[Chicago] Brian Ray PSF Nomination

Brian Ray brianhray at gmail.com
Sat Jul 4 21:32:08 CEST 2015


I do in fact have a couple really good John Hunter stories. RIP.

So, some may recall in early ChiPy years I hosted most of the first
meetings at my office on Michigan Ave. We had no real projector in the very
fancy (at the time) conference room overlooking the mag mile. Being
amateurish organizer, I thought we could just hook up to the flat screen.

John and I had met several times where he taught me a thing or two about
how he used Python doing some charts. He loved opensource yet he was a
scientist at the time. Michael Tobis and John Hunter worked together at U
of C. All three of us, along with Aaron lav, Ian Bicking, (I think maybe
Luke Opperman), Chris McAvoy (who actually arranged the meeting) all met at
Goose Island and that is where ChiPy was officially born. They spoke of
getting David Beazley to join, but I think he tough class that night. Ian
Bicking also hosted some meetings at Imaginary Landscape. In reality, we
would joke that each meeting was JIT compiled and were a very disorganized
group. I assumed a more formal "organizer" roll once I realized out of the
fear that the group would die without this, I was the finding locations for
the group to meet.

Truth is I did not use python for much more than generating Postscript to
run big digital printers at the time. Nonetheless, John did take the time
to spend some 1-1 time with me after a very unfortunate first presentation
at ChiPy... I liked things like making PDF files with Python vs Web Pages.

* Challenges
#1 In the ChiPy post, where did the group meet when ChiPy was officially born?
#2 Reproduce word for word the part of the ChiPy post that opens with the words containing "John and I had" and closes with "group to meet.".

Data for locating words and elements:
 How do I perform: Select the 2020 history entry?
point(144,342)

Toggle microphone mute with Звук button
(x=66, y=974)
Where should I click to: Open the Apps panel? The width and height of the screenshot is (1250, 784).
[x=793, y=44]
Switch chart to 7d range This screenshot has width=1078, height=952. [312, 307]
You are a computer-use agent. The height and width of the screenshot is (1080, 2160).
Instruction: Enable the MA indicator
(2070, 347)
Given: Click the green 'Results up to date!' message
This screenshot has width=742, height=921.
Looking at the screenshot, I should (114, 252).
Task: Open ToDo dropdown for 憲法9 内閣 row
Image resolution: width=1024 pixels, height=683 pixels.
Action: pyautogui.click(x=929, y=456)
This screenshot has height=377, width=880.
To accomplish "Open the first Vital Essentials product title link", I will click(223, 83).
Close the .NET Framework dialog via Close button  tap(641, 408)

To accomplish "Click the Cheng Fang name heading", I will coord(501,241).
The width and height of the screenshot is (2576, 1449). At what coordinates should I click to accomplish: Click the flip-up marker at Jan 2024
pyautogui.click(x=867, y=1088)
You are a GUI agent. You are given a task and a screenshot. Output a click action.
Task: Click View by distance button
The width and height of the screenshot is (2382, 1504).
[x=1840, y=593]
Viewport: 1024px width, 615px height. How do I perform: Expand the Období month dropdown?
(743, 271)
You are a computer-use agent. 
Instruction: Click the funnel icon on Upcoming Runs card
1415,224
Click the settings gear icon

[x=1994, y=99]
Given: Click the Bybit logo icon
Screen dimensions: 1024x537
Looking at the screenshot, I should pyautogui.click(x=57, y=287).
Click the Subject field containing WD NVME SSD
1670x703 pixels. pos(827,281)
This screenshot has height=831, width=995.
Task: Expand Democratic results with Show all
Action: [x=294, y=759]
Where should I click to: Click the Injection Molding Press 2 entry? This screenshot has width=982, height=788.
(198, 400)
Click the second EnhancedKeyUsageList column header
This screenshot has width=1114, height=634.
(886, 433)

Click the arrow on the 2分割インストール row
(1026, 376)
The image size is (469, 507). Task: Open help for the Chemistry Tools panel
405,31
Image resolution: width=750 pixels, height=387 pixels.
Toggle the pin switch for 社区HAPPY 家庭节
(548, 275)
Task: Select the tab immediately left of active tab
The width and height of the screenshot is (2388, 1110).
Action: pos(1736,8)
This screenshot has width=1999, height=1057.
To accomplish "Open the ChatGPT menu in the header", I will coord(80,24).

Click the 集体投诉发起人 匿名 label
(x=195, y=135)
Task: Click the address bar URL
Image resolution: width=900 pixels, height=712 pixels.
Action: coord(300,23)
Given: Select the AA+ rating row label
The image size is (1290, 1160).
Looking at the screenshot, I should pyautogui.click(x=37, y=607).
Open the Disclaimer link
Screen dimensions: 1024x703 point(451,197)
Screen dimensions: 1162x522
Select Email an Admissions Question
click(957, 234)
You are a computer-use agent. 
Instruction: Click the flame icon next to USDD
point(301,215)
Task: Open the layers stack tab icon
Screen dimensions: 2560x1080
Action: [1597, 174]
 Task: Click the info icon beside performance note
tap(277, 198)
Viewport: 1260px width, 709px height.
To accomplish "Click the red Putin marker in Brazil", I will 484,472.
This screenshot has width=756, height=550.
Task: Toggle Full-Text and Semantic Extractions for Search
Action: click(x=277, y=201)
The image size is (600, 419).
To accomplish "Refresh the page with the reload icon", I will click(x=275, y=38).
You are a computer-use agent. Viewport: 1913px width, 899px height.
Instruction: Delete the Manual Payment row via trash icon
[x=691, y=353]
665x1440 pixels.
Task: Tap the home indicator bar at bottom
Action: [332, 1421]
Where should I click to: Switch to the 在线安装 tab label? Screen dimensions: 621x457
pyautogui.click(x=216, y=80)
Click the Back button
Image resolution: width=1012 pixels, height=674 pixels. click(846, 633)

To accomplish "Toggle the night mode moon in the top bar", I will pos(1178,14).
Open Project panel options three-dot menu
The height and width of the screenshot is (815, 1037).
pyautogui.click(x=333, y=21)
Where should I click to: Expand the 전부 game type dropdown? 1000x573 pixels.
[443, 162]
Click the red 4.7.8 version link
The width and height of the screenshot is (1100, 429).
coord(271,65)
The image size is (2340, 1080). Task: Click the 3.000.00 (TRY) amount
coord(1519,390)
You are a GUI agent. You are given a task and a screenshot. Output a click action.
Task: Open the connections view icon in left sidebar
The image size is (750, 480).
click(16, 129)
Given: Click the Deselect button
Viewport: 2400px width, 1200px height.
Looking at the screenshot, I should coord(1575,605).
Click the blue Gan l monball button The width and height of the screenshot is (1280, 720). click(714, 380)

* Written answers
#1 Goose Island

#2
John and I had met several times where he taught me a thing or two about
how he used Python doing some charts. He loved opensource yet he was a
scientist at the time. Michael Tobis and John Hunter worked together at U
of C. All three of us, along with Aaron lav, Ian Bicking, (I think maybe
Luke Opperman), Chris McAvoy (who actually arranged the meeting) all met at
Goose Island and that is where ChiPy was officially born. They spoke of
getting David Beazley to join, but I think he tough class that night. Ian
Bicking also hosted some meetings at Imaginary Landscape. In reality, we
would joke that each meeting was JIT compiled and were a very disorganized
group. I assumed a more formal "organizer" roll once I realized out of the
fear that the group would die without this, I was the finding locations for
the group to meet.